Aux États-Unis, les femmes autochtones continuaient d’être victimes de manière disproportionnée de viols et de violences sexuelles et n’avaient pas accès aux dispositifs de prise en charge de base en cas de viol. Les taux de disparitions et d’homicides restaient également très élevés parmi cette catégorie de population. Au Canada, les femmes autochtones de plusieurs Premières nations et de communautés inuites du Québec ont fait état de stérilisations forcées et d’autres violences obstétriques.

Le Premier ministre canadien, Justin Trudeau, a officiellement reconnu le rôle de l’Église catholique et du gouvernement de son pays dans la création, la gestion et le fonctionnement des pensionnats autochtones, et en octobre la Chambre des communes a qualifié à l’unanimité de génocide les effets de ce système.

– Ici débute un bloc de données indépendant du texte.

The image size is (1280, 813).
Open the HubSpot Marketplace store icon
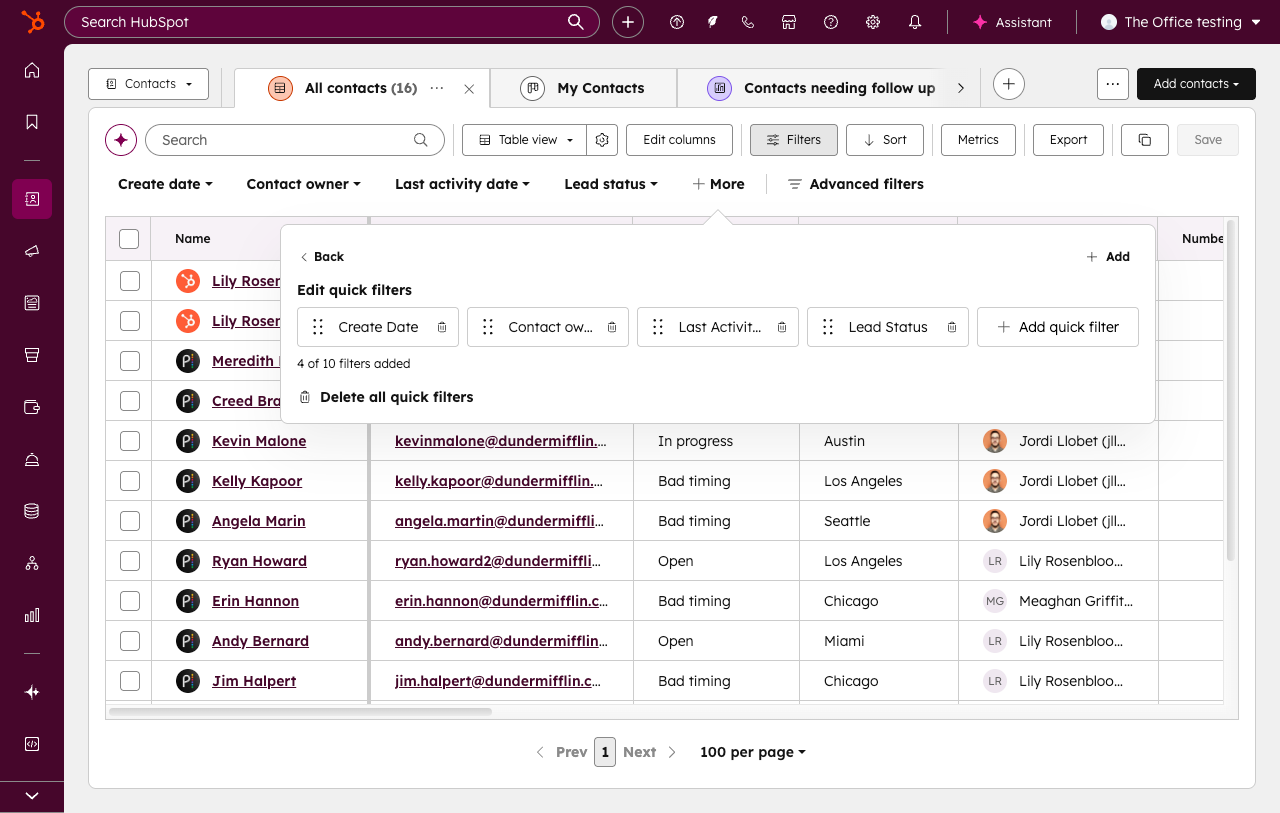(x=788, y=21)
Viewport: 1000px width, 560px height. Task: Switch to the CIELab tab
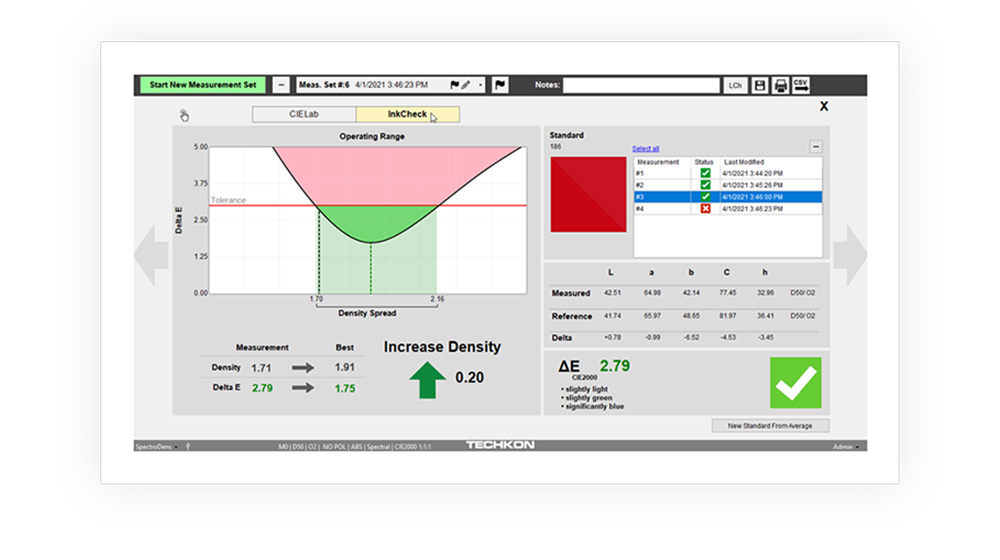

Les personnes noires ont continué d’être touchées de manière disproportionnée par la violence d’État dans plusieurs pays de la région. Au Brésil, plusieurs opérations de police ont donné lieu à de multiples homicides, comme celle qui s’est déroulée en mai dans le quartier de Vila Cruzeiro, à Rio de Janeiro, au cours de laquelle 23 personnes ont trouvé la mort. Il ressortait des données recueillies par des organisations de la société civile que 84 % des personnes tuées par la police au Brésil étaient noires. De même, les chiffres des homicides commis par la police à Porto Rico montraient que les personnes vivant dans les quartiers métissés à faibles revenus avaient plus de risque d’être tuées par la police que celles vivant dans les quartiers majoritairement blancs à faibles revenus. Aux États-Unis, les autorités ont soumis des demandeurs et demandeuses d’asile haïtiens noirs à une détention arbitraire et à des traitements discriminatoires et humiliants qui étaient constitutifs d’actes de torture fondés sur l’appartenance raciale. Toujours aux États-Unis, les rares données publiques disponibles indiquaient que le recours à la force meurtrière par la police touchait les personnes noires de manière disproportionnée. Le Sénat des États-Unis n’avait pas encore examiné la proposition de loi George Floyd relative à la justice dans le maintien de l’ordre. Ce texte, qui couvrait un grand nombre de mesures et de problématiques concernant les pratiques de maintien de l’ordre et l’obligation de rendre des comptes au sein des forces de sécurité, avait été adopté par la Chambre des représentants en 2021. Au Canada, les services de police de Toronto ont fait état d’un usage disproportionné de la force et des fouilles au corps contre les groupes racisés, en particulier les personnes noires.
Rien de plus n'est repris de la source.